If there is large number of groups, a better way to visualize this fact is to plot the variables after partialing them out:

result = partial_out(SepalWidth + SepalLength ~ 1|> Species, df, add_mean = true)
using Gadfly
plot(
   layer(result, x="SepalWidth", y="SepalLength", Stat.binmean(n=10), Geom.point),
   layer(result, x="SepalWidth", y="SepalLength", Geom.smooth(method=:lm))
)

binscatter

The combination of partial_out and Gadfly Stat.binmean is similar to the the Stata program binscatter.

References

Baum, C. and Schaffer, M. (2013) AVAR: Stata module to perform asymptotic covariance estimation for iid and non-iid data robust to heteroskedasticity, autocorrelation, 1- and 2-way clustering, and common cross-panel autocorrelated disturbances. Statistical Software Components, Boston College Department of Economics.

Correia, S. (2014) REGHDFE: Stata module to perform linear or instrumental-variable regression absorbing any number of high-dimensional fixed effects. Statistical Software Components, Boston College Department of Economics.

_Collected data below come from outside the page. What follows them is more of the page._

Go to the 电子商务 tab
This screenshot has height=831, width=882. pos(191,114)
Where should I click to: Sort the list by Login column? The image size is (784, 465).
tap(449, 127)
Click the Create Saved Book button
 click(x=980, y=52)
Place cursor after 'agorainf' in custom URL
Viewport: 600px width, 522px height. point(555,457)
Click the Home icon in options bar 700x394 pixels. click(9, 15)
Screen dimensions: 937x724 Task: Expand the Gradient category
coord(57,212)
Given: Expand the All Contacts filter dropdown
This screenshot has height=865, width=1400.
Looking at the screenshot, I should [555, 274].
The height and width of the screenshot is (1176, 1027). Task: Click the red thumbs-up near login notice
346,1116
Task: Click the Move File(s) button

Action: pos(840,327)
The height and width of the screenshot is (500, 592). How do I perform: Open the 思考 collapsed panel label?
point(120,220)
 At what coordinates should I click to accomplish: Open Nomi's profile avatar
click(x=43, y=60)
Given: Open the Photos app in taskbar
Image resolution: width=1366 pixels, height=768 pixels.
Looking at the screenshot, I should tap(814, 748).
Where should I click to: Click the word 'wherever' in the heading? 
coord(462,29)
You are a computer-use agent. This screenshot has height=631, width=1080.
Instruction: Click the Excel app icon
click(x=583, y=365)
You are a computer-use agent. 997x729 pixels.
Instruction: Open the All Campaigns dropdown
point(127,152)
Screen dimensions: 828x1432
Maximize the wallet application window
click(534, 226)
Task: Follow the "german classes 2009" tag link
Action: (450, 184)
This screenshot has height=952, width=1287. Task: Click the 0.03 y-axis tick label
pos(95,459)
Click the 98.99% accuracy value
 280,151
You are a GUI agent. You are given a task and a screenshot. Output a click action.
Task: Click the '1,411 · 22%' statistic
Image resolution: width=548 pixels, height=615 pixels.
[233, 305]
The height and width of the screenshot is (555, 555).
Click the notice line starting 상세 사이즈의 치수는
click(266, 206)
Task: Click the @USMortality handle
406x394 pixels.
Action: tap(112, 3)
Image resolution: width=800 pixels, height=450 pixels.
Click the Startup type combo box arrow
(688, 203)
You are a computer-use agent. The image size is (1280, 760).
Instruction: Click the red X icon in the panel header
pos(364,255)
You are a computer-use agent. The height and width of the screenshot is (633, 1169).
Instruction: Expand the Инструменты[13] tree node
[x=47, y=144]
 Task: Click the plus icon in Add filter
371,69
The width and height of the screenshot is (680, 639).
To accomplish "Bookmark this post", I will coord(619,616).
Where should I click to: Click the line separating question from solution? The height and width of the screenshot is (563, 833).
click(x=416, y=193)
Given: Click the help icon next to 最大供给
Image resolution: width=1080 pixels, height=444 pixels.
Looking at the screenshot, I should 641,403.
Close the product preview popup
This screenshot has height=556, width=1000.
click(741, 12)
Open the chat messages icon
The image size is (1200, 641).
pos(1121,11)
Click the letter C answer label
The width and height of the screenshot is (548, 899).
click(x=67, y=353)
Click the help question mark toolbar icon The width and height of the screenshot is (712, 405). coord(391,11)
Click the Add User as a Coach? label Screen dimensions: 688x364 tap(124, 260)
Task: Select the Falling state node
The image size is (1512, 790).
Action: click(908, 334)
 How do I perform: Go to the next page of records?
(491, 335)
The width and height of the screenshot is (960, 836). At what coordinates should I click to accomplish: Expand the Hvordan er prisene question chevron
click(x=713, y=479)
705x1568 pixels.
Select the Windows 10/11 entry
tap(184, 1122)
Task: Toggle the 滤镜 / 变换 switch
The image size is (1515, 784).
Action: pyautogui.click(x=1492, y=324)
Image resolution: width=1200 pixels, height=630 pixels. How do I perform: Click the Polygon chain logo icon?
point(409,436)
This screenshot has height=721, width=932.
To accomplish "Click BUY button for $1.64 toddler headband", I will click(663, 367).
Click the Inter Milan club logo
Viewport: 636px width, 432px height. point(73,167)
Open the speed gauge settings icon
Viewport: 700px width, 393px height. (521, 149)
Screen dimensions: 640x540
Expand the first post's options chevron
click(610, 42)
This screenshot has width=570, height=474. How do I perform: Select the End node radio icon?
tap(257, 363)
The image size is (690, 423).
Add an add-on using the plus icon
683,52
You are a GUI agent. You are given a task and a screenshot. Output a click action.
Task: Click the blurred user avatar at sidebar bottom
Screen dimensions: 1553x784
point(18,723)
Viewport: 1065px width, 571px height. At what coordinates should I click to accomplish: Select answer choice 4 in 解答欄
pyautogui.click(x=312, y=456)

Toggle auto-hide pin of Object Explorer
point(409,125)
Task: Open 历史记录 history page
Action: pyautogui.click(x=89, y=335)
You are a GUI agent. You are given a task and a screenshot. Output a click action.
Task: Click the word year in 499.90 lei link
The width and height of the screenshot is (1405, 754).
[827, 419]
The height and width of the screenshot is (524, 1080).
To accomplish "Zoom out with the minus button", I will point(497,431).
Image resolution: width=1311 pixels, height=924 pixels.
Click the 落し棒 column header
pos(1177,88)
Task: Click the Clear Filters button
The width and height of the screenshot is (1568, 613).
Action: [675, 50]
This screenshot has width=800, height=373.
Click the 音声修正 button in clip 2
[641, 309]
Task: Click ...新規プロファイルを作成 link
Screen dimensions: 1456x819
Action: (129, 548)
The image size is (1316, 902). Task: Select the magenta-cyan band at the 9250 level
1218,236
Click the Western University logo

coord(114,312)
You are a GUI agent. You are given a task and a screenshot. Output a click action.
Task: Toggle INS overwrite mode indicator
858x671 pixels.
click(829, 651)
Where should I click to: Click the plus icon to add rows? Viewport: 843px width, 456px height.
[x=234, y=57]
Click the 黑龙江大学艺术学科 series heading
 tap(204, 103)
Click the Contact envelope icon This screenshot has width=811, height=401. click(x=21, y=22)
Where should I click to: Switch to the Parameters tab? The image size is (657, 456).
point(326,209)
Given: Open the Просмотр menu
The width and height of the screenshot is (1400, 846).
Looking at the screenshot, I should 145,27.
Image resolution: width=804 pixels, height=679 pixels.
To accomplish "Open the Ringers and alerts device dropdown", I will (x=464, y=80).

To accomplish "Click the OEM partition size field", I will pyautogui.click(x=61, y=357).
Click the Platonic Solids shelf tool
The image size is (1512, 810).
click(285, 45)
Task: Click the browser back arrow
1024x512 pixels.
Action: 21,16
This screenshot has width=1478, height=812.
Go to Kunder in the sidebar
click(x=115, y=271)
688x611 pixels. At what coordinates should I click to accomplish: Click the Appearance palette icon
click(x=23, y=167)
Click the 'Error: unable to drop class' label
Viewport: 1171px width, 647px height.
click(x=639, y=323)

Fong, DC. and Saunders, M. (2011) LSMR: An Iterative Algorithm for Sparse Least-Squares Problems. SIAM Journal on Scientific Computing

Gaure, S. (2013) OLS with Multiple High Dimensional Category Variables. Computational Statistics and Data Analysis

Kleibergen, F, and Paap, R. (2006) Generalized reduced rank tests using the singular value decomposition. Journal of econometrics

Kleibergen, F. and Schaffer, M. (2007) RANKTEST: Stata module to test the rank of a matrix using the Kleibergen-Paap rk statistic. Statistical Software Components, Boston College Department of Economics.